Since 1965 the name “Astros” has become a staple for generations of baseball fans in Houston. Many of us can recall going to games in the Astrodome as kids, listening to Gene Elston’s call of the action on Astros radio or wearing our favorite rainbow jersey to the game. Some of us fall under the “all of the above category”. The 2012 season celebrated the 50th Anniversary of Major League Baseball in Houston with the Astros wearing several uniforms of the past; including the original Colt .45’s uniform. Dozens of former players who made so many baseball memories in Houston were honored on the field at Minute Maid Park. In the fall of 2012 the Astros returned to their roots of navy and orange, which were worn from 1962-1993.
When the Colt .45’s appeared in the sixties everyone thought of the gun of the wild-west. When the Astrodome opened in 1965 everyone changed their direction to the association of NASA and the Astronauts based in Houston.

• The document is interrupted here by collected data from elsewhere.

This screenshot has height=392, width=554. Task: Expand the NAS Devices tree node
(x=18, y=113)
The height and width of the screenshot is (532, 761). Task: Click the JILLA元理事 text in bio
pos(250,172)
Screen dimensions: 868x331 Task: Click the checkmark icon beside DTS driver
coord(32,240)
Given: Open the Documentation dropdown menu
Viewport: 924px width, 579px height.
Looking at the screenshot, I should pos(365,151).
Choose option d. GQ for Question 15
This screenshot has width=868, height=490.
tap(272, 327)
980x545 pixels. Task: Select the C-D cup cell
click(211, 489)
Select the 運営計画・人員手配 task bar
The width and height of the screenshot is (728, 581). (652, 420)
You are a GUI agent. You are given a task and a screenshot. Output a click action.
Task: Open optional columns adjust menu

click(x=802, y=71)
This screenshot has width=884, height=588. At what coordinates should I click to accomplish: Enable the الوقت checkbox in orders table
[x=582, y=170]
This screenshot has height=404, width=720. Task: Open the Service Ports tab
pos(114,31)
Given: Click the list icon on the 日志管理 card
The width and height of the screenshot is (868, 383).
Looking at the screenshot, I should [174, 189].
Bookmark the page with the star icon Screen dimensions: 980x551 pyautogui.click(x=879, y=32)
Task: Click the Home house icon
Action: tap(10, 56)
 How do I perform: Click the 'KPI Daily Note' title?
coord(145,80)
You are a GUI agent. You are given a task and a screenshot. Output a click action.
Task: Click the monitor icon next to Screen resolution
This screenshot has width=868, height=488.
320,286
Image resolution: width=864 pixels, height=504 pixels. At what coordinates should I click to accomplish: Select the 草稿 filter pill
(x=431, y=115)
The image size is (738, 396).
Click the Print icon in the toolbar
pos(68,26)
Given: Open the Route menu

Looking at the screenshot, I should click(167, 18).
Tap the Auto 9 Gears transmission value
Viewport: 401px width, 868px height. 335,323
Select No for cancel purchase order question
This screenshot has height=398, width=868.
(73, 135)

Today we look back on the Astros name and think, “Wynn”, “Dierker”, “Aspromonte”, “Cedeno”, “Richard”, “Ryan”, “Biggio” or “Bagwell”. The list can go on and on. That is what a Houston Astro is. The Astros are the people who carry on and mold a tradition of baseball in Houston. They are a public trust and a staple of the community. Cheers to the next fifty years of Major League Baseball in the great city of Houston.